Не выпуская из рук оружия, Бретт подошел к убитой и, дотронувшись двумя пальцами до шейной артерии, коротко ответил:
— Да! — И добавил, чуть помолчав: — Мы убрали Моди из нашего времени.
Дженни недоверчиво подняла глаза на Бретта:
— Из нашего времени?
— Да, любимая! Я вспомнил все, что было между Анной и Сэзом, то есть между тобой и мною. Это оказалось не труднее, чем припомнить, что я ел вчера за завтраком.
— Не надо, мой родной. Я сама догадалась об этом, увидев твои глаза при вспышке молнии. Глаза Сэза Тейлора. — Она бросилась на грудь Бретта, чувствуя, что не может больше сдерживать слез.
— А сейчас? — Он испытующе взглянул на нее. — Ты ничего не чувствуешь? Ты помнишь все, что было, так же отчетливо?
— Нет. — Она изумленно взглянула на Бретта. — Это похоже на то, как карандашный рисунок стирается ластиком!
— Верно! У меня такое же ощущение. В моей памяти осталось только одно.
— Что именно? — прошептала Дженни, заранее зная ответ.
— То, как сильно я люблю тебя. Как сильно любил и буду любить всегда. И еще, как ты любишь меня.
Первые тяжелые капли дождя упали на их склоненные друг к другу головы.
— Бретт, я знаю, что это. Все, что ты вспомнил, не было памятью нашего рассудка. Это… Это было памятью сердца!
— Да! И клянусь тебе, эта память никогда не исчезнет из наших сердец. Они всегда будут помнить нашу любовь в теперешней и во всех других следующих жизнях в длинной цепи бесконечного бытия.
Дженни со счастливым смехом барахталась на руках у Бретта:
— Поставь меня на пол немедленно, кретин несчастный!
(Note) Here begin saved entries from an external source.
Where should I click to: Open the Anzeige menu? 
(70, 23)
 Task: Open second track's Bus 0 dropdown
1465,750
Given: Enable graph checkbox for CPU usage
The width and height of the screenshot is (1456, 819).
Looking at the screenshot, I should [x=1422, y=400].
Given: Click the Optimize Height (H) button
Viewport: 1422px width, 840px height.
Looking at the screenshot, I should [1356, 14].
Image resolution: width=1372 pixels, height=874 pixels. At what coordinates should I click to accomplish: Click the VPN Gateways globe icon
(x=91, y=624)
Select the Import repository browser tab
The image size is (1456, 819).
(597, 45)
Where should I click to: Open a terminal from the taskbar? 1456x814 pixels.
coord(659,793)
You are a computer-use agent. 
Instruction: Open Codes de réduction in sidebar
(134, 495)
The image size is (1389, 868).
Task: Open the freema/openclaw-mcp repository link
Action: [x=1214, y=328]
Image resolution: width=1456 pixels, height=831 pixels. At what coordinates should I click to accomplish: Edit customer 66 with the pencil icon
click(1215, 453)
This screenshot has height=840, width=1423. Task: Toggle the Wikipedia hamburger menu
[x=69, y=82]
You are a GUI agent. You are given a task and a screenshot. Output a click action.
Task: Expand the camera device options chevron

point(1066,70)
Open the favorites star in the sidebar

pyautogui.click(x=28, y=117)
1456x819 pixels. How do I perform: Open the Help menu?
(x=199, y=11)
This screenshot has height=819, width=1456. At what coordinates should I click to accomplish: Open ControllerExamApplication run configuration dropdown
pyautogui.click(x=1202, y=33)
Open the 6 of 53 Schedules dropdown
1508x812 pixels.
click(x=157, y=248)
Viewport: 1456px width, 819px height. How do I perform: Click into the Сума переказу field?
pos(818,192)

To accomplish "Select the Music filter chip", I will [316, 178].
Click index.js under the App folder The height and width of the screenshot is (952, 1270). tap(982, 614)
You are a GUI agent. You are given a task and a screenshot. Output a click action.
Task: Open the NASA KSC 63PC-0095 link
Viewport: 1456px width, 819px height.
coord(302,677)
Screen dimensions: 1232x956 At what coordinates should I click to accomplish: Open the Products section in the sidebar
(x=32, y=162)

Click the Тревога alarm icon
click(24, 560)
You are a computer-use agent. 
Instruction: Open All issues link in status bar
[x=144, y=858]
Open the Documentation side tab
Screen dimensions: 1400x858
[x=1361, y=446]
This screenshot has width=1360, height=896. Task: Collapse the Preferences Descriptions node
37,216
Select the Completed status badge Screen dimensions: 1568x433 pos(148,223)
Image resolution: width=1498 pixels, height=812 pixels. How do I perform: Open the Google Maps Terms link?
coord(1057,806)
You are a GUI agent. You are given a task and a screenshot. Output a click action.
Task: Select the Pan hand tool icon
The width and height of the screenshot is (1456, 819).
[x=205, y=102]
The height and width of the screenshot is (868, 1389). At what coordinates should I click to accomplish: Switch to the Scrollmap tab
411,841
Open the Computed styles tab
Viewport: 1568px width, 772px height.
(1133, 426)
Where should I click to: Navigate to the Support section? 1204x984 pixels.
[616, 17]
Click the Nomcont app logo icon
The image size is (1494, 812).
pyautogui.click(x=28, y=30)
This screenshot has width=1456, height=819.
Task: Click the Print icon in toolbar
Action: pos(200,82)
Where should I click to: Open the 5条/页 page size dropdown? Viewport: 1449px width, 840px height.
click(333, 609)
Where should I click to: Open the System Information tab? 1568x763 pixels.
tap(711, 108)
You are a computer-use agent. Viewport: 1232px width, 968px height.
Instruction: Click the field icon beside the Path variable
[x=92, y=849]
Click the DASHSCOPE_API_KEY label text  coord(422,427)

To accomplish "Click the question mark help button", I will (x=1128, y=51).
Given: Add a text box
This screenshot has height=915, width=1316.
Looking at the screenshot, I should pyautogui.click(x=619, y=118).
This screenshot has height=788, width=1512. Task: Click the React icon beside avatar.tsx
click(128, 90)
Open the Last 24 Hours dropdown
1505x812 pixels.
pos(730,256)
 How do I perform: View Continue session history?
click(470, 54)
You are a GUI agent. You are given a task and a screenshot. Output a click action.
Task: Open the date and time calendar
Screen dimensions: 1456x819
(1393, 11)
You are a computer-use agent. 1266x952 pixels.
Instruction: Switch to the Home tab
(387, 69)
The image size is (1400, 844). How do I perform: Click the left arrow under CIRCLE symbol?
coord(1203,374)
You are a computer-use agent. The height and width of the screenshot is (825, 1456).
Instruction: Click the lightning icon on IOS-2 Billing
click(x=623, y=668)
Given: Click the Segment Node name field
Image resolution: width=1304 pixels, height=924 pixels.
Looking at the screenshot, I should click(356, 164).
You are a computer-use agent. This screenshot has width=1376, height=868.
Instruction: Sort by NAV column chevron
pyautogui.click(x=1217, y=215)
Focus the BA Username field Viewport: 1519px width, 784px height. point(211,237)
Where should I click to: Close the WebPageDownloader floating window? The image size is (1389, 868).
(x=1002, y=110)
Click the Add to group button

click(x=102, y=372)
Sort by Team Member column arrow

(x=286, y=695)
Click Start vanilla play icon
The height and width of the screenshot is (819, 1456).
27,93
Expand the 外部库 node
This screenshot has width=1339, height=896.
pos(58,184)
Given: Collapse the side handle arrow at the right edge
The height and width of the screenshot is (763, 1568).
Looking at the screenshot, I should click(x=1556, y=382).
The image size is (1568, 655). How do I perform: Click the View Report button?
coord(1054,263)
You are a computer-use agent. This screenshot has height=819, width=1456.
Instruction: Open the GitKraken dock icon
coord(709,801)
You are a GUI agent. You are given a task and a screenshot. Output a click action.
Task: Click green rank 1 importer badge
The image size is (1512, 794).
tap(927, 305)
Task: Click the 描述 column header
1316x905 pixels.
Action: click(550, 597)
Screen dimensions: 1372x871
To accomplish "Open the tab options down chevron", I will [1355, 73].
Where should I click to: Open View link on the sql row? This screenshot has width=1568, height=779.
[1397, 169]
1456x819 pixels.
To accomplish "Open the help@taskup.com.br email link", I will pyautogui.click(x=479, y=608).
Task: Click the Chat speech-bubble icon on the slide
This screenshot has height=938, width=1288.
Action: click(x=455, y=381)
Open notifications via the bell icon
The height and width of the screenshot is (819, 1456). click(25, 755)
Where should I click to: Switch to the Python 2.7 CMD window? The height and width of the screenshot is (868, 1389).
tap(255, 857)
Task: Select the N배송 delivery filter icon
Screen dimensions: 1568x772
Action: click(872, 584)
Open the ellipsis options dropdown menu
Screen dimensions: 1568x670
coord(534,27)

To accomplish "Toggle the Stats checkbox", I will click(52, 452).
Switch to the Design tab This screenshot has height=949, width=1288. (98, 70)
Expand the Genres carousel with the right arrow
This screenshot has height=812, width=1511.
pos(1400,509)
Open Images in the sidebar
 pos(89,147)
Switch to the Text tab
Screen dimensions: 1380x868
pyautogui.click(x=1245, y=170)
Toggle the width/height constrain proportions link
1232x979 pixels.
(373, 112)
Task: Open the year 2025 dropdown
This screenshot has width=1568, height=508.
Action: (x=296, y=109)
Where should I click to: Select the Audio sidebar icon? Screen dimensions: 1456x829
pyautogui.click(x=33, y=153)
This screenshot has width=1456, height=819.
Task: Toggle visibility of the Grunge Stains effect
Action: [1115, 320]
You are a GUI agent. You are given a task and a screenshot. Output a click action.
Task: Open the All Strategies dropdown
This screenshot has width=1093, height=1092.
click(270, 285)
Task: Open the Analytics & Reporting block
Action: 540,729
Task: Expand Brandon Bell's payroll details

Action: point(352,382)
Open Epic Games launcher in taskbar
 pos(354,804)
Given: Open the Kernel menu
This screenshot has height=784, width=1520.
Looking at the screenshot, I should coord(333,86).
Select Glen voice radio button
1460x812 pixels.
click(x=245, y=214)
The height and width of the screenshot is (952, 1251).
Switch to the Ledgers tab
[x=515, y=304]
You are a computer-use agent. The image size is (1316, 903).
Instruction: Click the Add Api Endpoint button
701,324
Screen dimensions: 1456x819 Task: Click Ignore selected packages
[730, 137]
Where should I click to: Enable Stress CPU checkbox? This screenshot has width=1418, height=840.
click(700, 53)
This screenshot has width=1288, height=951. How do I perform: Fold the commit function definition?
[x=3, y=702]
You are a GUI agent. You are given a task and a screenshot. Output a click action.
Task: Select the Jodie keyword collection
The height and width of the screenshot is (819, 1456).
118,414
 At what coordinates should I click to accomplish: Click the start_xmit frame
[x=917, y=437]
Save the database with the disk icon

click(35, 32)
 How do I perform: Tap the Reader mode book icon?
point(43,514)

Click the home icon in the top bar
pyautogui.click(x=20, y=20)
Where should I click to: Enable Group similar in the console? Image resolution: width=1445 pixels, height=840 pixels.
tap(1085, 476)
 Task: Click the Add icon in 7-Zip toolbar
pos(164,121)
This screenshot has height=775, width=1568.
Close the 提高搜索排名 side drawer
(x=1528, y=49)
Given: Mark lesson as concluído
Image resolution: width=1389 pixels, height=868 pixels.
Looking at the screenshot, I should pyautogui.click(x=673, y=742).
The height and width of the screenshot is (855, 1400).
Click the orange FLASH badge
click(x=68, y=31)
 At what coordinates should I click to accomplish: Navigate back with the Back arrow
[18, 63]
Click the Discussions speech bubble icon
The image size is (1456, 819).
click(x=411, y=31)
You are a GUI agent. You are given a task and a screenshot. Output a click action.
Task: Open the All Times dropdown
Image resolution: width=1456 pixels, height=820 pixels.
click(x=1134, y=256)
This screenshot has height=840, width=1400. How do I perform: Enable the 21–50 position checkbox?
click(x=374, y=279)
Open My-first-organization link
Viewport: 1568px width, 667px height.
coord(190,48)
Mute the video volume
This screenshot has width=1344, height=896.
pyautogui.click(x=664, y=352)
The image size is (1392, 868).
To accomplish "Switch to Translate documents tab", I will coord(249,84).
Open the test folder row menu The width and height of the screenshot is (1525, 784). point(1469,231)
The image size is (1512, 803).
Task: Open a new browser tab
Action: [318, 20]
У тебя же еще плечо до конца не зажило!
Бретт носил Дженни на руках по своему дому в парковом районе и ударом ноги открывал все двери, встречающиеся на его пути.
— С моим плечом все в порядке уже недели две.
— Ну да, конечно. В течение медового месяца карибское солнце успело разогреть твои мускулы…
— …И я очень благодарен ему за это.
— Вот и поставь меня на место. За последние две недели ты, по-моему, еще ни разу не ставил меня на пол без моей вежливой-превежливой просьбы.
— А тебе это не нравится?
— Вовсе нет, но мне кажется…
— Вот и замолчи! — Бретт поцеловал ее, так и не опустив на пол.
Поцелуй длился так долго, что в конце концов Дженни, оторвавшись от губ Бретта, пробормотала:
— М-м-м, да. Думаю, что в этом доме мне предстоит жить еще очень долго. И, самое главное, мне это нравится.
Бретт полностью оправился от раны в конце января, меньше чем за неделю до назначенного срока их свадьбы. Газеты трезвонили о ней без перерыва, и громче всех, конечно, журнал «Пипл».
Больше всех их союзу радовался Джефф. Очевидно, память сердца Рэнделла Гэмптона взяла свое и на этот раз. Бретт испытывал особое чувство к шестилетнему мальчику, видимо, потому, что Рэнделл был когда-то его другом.
— Посмотри-ка, Бретт! — воскликнула Дженни. Она наконец-то выскользнула из объятий Бретта и показала на вазу в центре гостиной. — Кто-то прислал нам цветы.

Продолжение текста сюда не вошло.